= Le Fresne (lai) =

Narrative lai by Marie de France

"Le Fresne" is one of the Lais of Marie de France. It was likely written in the late 12th century. Marie claims it to be a Breton lai, an example of Anglo-Norman literature.

==Plot summary==
Le Fresne opens with the wife of a knight giving birth to twins. The wife of another knight slanders her, saying that in order to have two children at one time, the woman must have slept with two men. Ironically, she then gives birth to twins herself, and plans to kill one of the children to hide her shame, but a handmaiden offers to hide it instead. After an ornate brocade is tied to the baby's arm signifying its noble birth, the handmaiden leaves it under an ash tree outside of an abbey. A porter finds the girl and names her Le Fresne (modern French frêne, "ash tree"), and gives her to a gentle abbess to raise.

Le Fresne grows into an exceedingly beautiful woman, and a respected lord named Gurun becomes enamored of her. Gurun becomes a benefactor of the abbey in order to have access to her, and they begin a love affair. Fearing the wrath of the abbess if Le Fresne became pregnant in her house, Gurun convinces her to run away with him, making her his concubine.

Gurun's knights become concerned that if he does not marry a noblewoman for the sake of a legitimate heir, his lands and lineage will be lost upon his death. They find a noble and beautiful woman named La Coudre (modern French coudrier, "hazel tree"). Gurun's knights convince him that he should marry La Coudre instead of Le Fresne, arguing for the fertile hazel tree over the barren ash. The marriage is planned. While La Coudre's mother originally plans to move Le Fresne, whom she only knows as Gurun's concubine, as far away from Gurun as possible, she discovers upon meeting her that Le Fresne is very kind and then wishes her no harm. The night of the wedding, Le Fresne helps to prepare the wedding bed, for she knows how Gurun likes things. Not finding it sufficiently beautiful, she adds her brocade to the wedding bed. This is discovered by the mother of La Coudre, who recognizes that the brocade is her own, and that Le Fresne is the twin sister of La Coudre whom they had abandoned at birth. The family welcomes Le Fresne. Though the marriage of La Coudre and Gurun is finished, it was annulled the next day. Le Fresne and Gurun marry, a husband is found for La Coudre, and all characters end up happy.

==Motifs==
The idea equating twins with infidelity was a common folkloric belief at the time. It also appears in other chivalric romances, such as the Swan-Children of the Knight of the Swan, in the variant Beatrix. But as in those romances, it is treated as the result of envy and slander and so denounced. Child abandonment is likewise shared with other medieval works, such as the fourteenth century Middle English romance Sir Degaré. This may reflect pre-Christian practices, both Scandinavian and Roman, that the newborn would not be raised without the father's decision to do so.
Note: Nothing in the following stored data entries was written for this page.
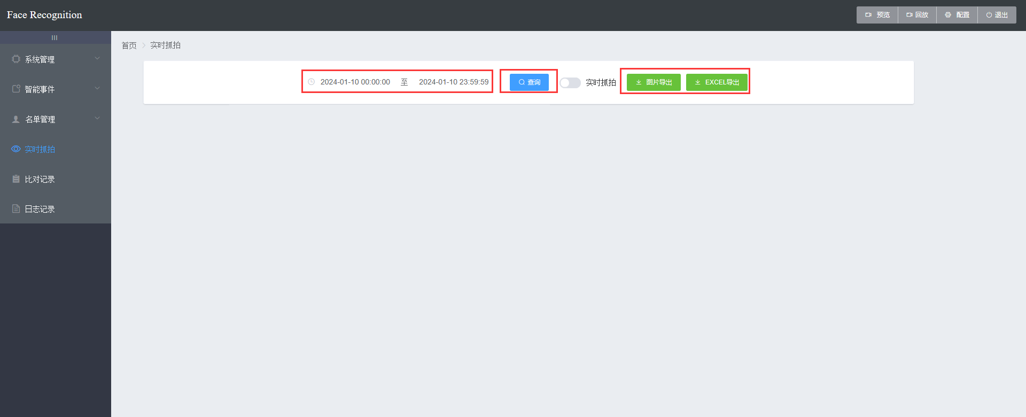Click the 系统管理 chip icon in sidebar
Viewport: 1026px width, 417px height.
(16, 59)

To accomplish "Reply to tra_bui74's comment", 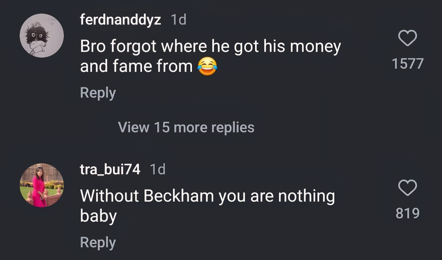I will (x=98, y=243).
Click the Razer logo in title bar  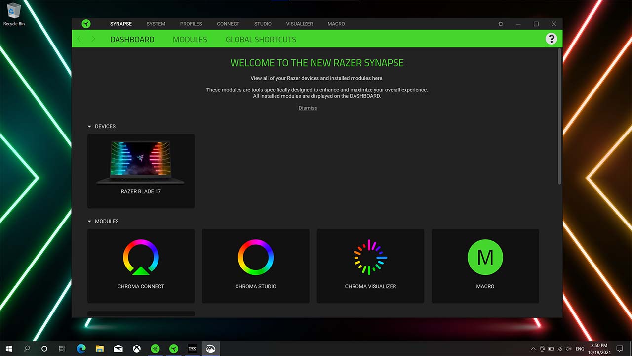(86, 24)
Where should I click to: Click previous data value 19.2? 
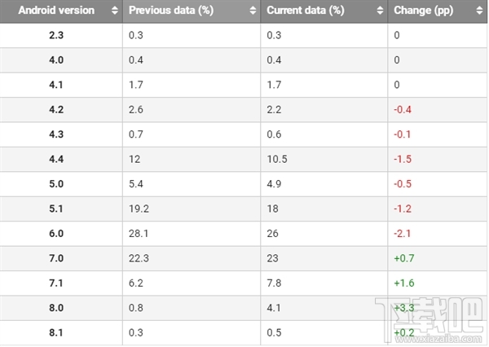click(139, 210)

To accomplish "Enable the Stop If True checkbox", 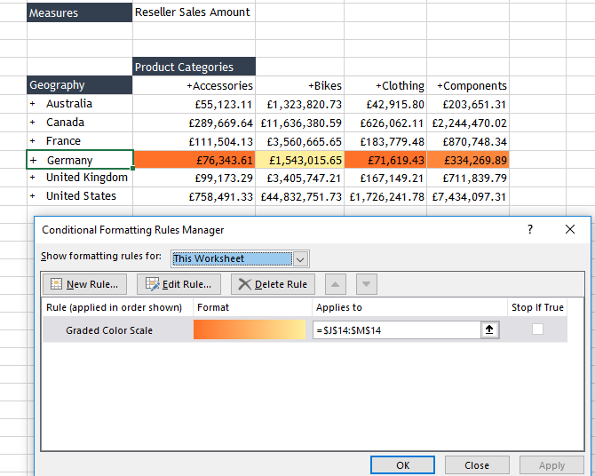I will click(x=537, y=329).
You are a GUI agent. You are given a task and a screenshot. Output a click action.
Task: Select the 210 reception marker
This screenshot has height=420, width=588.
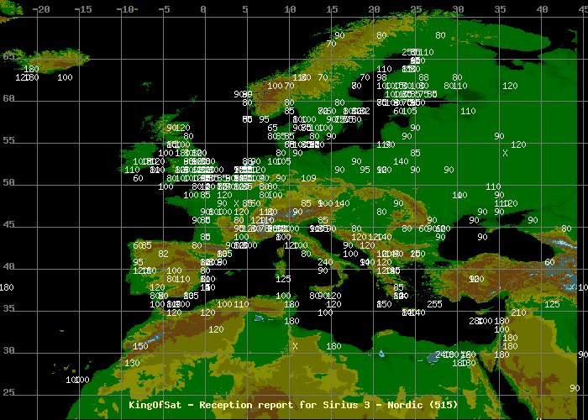518,312
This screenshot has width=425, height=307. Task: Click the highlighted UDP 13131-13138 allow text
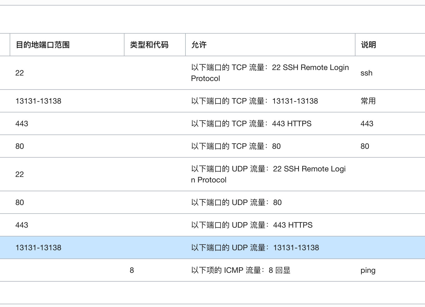[x=255, y=248]
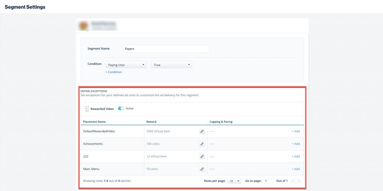
Task: Add capping for Main_Menu placement
Action: pos(295,169)
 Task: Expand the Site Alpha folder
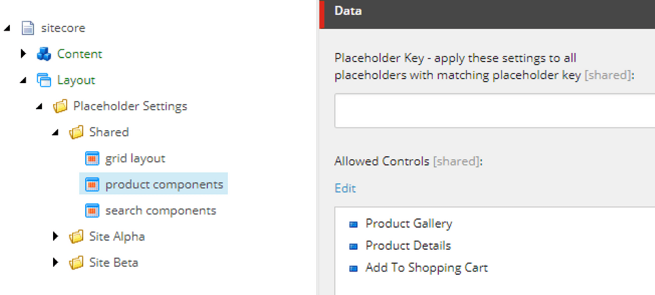(x=56, y=237)
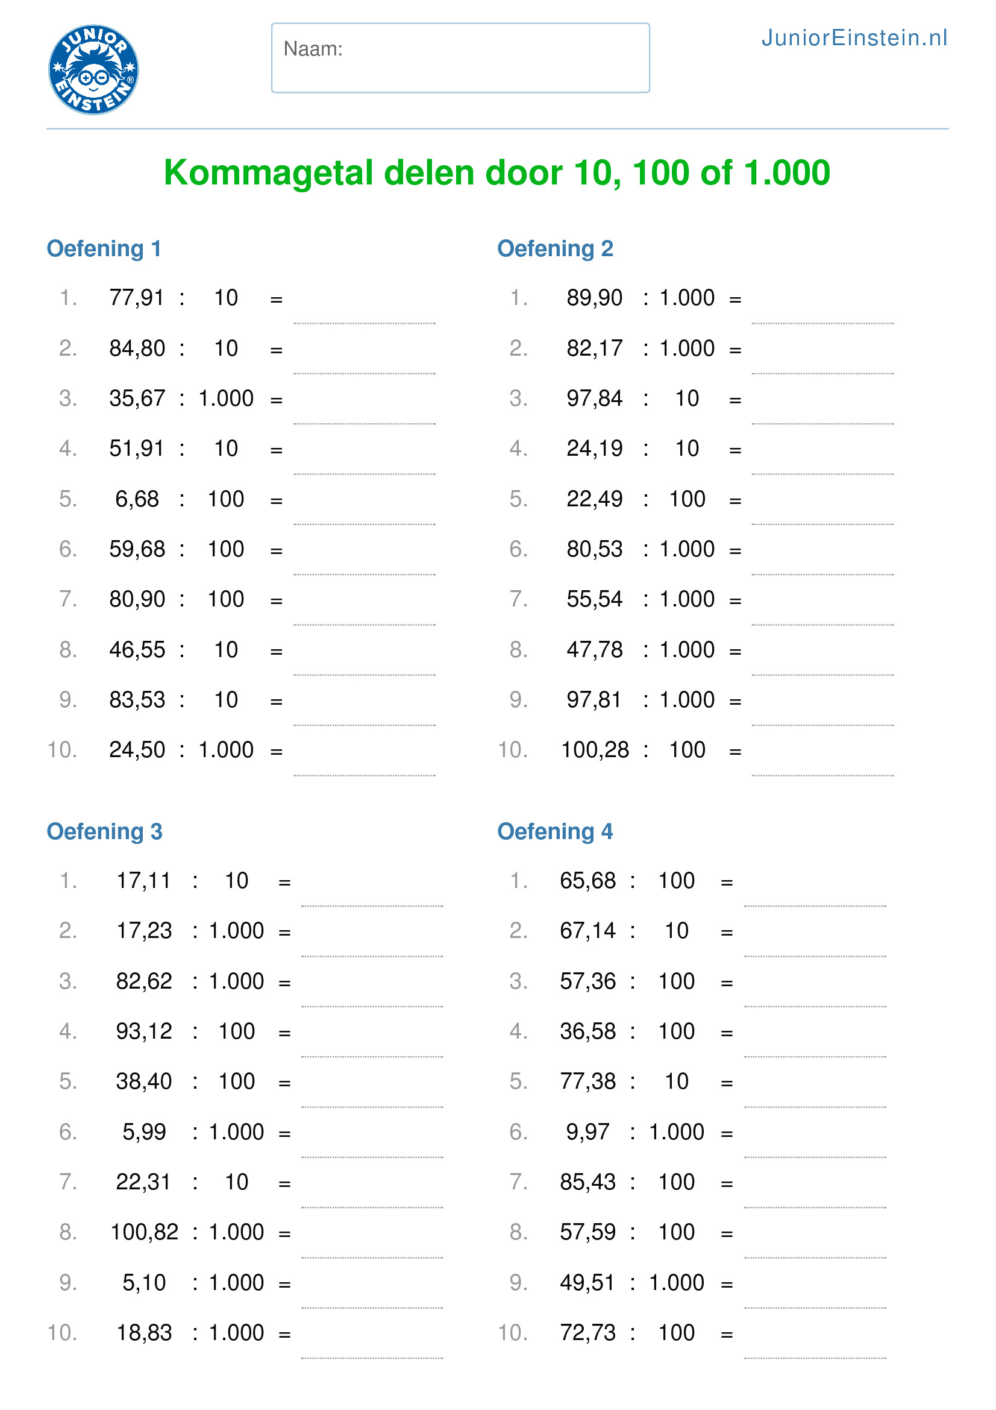This screenshot has height=1410, width=996.
Task: Click the Oefening 4 heading
Action: click(555, 832)
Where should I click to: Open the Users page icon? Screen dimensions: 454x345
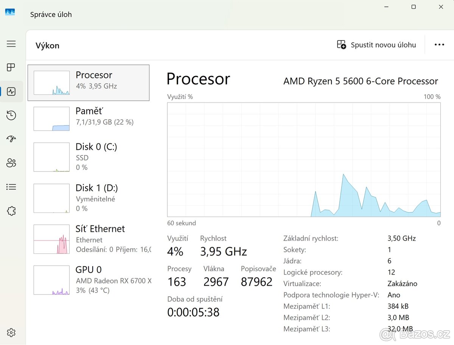(11, 163)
The ring which identifies Le Fresne as a particular person of high birth is a motif that, according to Michelle Freeman, may have come from the Roman d'Enéas. This is the twelfth-century version of the Aeneas legend that Marie would have been familiar with.

Le Fresne shows no influence of courtly love. Rather than regarding love as important, Gurun shows no remorse about abandoning it for a lawful marriage. For her part, Le Fresne shows no signs of conflict, gently yielding her place and even serving her successor. This motif of a man encouraged to abandon a faithful partner for a new wife appears in popular ballads, both in English and Scandinavian form, such as Fair Annie. These later popular tales more often feature a heroine who was kidnapped by pirates when young and ransomed by the hero, thus ending as ignorant of her birth as this heroine.
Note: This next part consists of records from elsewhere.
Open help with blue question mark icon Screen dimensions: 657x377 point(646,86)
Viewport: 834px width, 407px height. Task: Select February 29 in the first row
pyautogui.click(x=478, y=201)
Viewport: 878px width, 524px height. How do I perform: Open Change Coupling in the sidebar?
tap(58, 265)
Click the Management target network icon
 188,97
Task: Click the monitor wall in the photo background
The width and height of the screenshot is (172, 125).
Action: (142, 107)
The hazel tree (la coudre) also makes an appearance in both Laüstic and Chevrefoil, two of Marie's other Lais.

==Variants==
The thirteenth-century Old French romance, Galeran de Bretagne, is a significant expansion of Le Fresne. The origin story of Le Fresne (and her twin sister Fleurie) is strongly reminiscent of Marie's lai, as is the pressure placed on Galeran (Gurun in the lai) to marry and Le Fresne's ultimate recognition by her mother. However, some of the details are significantly different, such as the chastity of the relationship between Galeran and Le Fresne, which is clearly sexual in Le Fresne. The vast majority of Galeran de Bretagne is additional material that develops the character of Galeran and the relationship between Galeran and Le Fresne, absent from Marie's original.

The fourteenth-century Middle English romance, Lay le Freine, is a faithful translation of Le Fresne.

== Translations ==
- Online translation to english verse by Judith P. Shoaf, 1996.
- Eugene Mason's translation of the Lays of Marie de France includes Le Fresne, labelled as IX, "The Lay of the Ash Tree"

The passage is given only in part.